Mermaid in Love is an Indonesian fantasy television series produced by Mega Kreasi Films which premiered on 2 May 2016 on SCTV. It stars Amanda Manopo, Angga Aldi Yunanda and Esa Sigit.

Apart from being a television series, this series was also made into a television film titled Lope Mermaid In Love in 2016 special to celebrate SCTV's anniversary. The second season of this series titled Mermaid In Love 2 Dunia which aired on 5 December 2016. It stars Amanda Manopo, Angga Aldi Yunanda and Bastian Steel. and re-run on 16 December 2017.

Plot 
Ariel (Amanda Manopo) is a mermaid who lives far from the seabed. Ariel is one of the mermaids who can't stay still and always wants to find a new life. Uniquely, he really likes to carry a cell phone around his neck. This is because Ariel is never separated from his gadgets. He is jealous of human life on land who always posts food on social media.

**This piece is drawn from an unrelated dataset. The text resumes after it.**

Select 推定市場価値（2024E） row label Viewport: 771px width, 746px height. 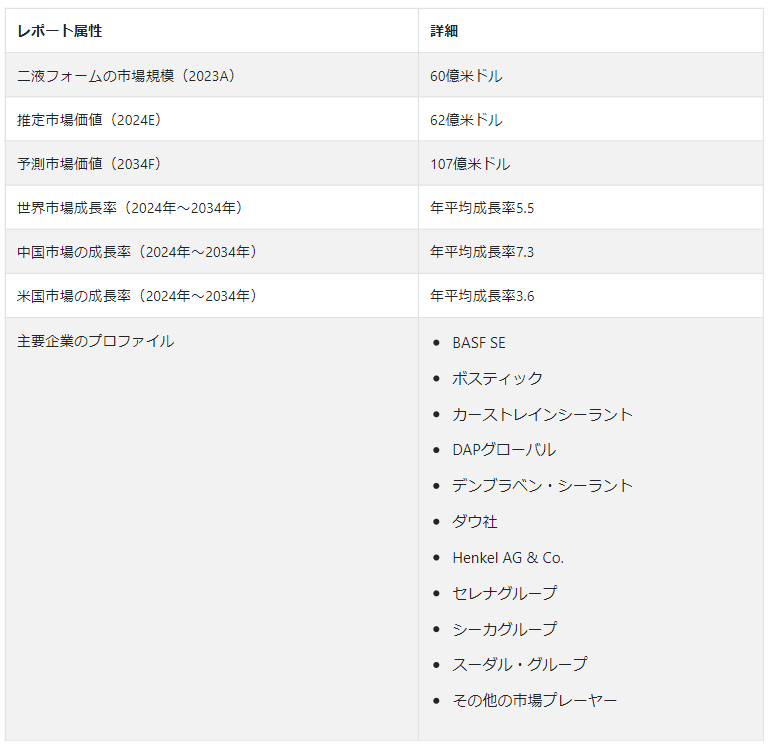[x=90, y=119]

Ariel herself is very obsessed with ordinary human life. She also likes a guy who often comes to the beach where Ariel lives. He was bored because in his residence there were only women, while he craved handsome men.

One day Ariel and his friend, Buled (Meinorizah), are playing in the ocean, they both meet two handsome boys who are cool to jetski. At that moment they immediately fell in love with the two men. One of them is Troy (Esa Sigit). That afternoon, Troy came with his parents to celebrate the 17th birthday of Erick (Angga Aldi Yunanda), his younger brother. When he and Erick and Bhishma (Arnold Leonard) were busy playing a speed boat, Eric fell and drowned. Ariel thought it was Troy. Ariel rushed to help. However, he was surprised that it wasn't Troy he was helping. Erick also had time to see this beautiful mermaid.

Cast 
Amanda Manopo as Ariel
Angga Aldi Yunanda as Eric
Esa Sigit as Troy
Rebecca Klopper as Sasya Van Derkock 
Syifa Hadju as Maya 
Deswita Maharani as Euis 
Elina Joerg as Raina 
Arnold Leonard as Bisma 
Jovita Karen as Cindy 
Adzwa Aurell as Mimi 
Bryan Andrew as Justin 
Ferry Maryadi as Charly Van Derkock 
Adelia Rasya as Fatimah
Allya Rossa as Bunda 
Naufal Samudra as Roby
Mat Rozi as Thamrin 
Erma Zarina as Mamik 
Rully Ramadhani as Tini 
Renald Ramadhan as Bara
Meinorizah as Buled 
Neni Anggraeni as Madam Mermaid
Rully Fiss as Bembi
Laila Sari as Mbah 
Beby Tsabina as Ruby
Indra Birowo as Abah
Kevin Hillers as Rangga

Production

Filming 
On 8 August 2016 the show completed 100 episodes.

Controversy

IBC give written warning 
Indonesian Broadcasting Commission (IBC) imposed a written sanction on the 22 August 2016 broadcast due to showing the students that boys want to achieve with the conversation "can you just not help me just once", "Ril, because your love gave me courage", "but ril, your life is more valuable...", "Ril , I don't care how big the risk is, because I'm afraid of losing you ril… without you and me there would be no us Ril”, “I've never felt this big”.. and showing a scene of a boy and a girl holding hands while saying "because I always want to be with you.. you may not be a perfect girl, but I don't care, because since your presence my life has become more perfect, you are the reason why I I can smile at my most difficult times, I can't live without you".